In [66]:
import os
import openai_async
import pandas as pd
import asyncio
import random
from typing import Any

In [3]:
api_key = os.environ["OPENAI_API_KEY"]
available_models = [
    "gpt-3.5-turbo-16k-0613",
    "gpt-3.5-turbo-16k",
]

In [38]:
def format_prompt(original: str, translations: list[str]) -> str:
    assert len(translations) == 3
    prefix = "You are given an original sentence in English and three candidate translations. Which of them conveys the original meaning in the most accurate and fluent way? Score each one from 1 to 10, print only these three numbers, separated by spaces."
    add_index = lambda idx_text: f"{idx_text[0]}) {idx_text[1]}"
    options = list(map(add_index, enumerate(translations, 1)))
    return "\n".join([prefix, original] + options)

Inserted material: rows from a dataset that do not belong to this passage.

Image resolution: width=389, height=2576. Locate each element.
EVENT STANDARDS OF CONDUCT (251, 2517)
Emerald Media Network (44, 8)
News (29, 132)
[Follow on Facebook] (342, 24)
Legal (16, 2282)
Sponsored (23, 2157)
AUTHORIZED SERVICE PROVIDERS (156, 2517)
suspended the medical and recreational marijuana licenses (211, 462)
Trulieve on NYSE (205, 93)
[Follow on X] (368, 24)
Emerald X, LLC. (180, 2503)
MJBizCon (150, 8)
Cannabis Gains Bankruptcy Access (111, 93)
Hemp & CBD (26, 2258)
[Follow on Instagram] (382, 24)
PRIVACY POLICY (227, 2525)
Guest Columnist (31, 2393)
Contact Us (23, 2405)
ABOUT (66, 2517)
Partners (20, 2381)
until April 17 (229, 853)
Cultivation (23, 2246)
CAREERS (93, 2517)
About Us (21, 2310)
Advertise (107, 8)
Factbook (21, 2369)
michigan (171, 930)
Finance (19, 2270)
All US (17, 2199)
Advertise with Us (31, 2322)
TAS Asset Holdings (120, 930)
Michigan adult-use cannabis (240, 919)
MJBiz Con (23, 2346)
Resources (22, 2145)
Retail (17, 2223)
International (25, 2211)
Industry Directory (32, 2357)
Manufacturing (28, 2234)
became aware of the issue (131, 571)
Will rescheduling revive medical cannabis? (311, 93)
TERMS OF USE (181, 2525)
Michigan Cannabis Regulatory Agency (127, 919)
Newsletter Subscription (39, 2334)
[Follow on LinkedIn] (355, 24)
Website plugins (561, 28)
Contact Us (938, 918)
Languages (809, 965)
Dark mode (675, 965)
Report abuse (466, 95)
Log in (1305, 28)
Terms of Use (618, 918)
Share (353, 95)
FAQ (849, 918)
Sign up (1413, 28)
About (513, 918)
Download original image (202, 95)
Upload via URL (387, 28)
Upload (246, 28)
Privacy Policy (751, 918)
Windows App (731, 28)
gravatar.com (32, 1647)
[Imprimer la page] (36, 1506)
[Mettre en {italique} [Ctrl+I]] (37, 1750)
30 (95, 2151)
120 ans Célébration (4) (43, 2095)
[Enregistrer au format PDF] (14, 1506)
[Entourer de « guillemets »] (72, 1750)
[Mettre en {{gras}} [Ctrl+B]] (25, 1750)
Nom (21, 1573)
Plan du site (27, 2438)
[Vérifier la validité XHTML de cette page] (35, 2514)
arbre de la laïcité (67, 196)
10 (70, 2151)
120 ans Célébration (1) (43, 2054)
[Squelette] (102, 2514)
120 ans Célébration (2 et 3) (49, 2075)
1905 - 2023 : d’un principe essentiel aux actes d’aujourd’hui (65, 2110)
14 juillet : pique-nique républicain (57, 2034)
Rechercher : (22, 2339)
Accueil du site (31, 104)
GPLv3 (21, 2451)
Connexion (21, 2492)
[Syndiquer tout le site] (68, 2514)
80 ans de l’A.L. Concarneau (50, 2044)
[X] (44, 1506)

async def select(model: str, original: str, translations: list[str]) -> list[int] | None:
    completion = await openai_async.chat_complete(
        api_key=api_key,
        timeout=60,
        payload={
            "model": model,
            "messages": [
                {
                    "role": "system",
                    "content": "You are a native Russian speaker who is also completely fluent in English.",
                },
                {"role": "user", "content": format_prompt(original, translations)},
            ],
        },
    )
    try:
        content = completion.json()["choices"][0]["message"]["content"]
        pieces = content.split()[:3]
        assert len(pieces) == 3
        scores = list(map(int, pieces))
        assert 1 <= min(scores) and max(scores) <= 10
        return scores
    except Exception as e:
        print(e)
        return None

In [36]:
print(format_prompt("Hello, world!", ["Привет, мир!", "Здравствуй, мир.", "Hi!"]))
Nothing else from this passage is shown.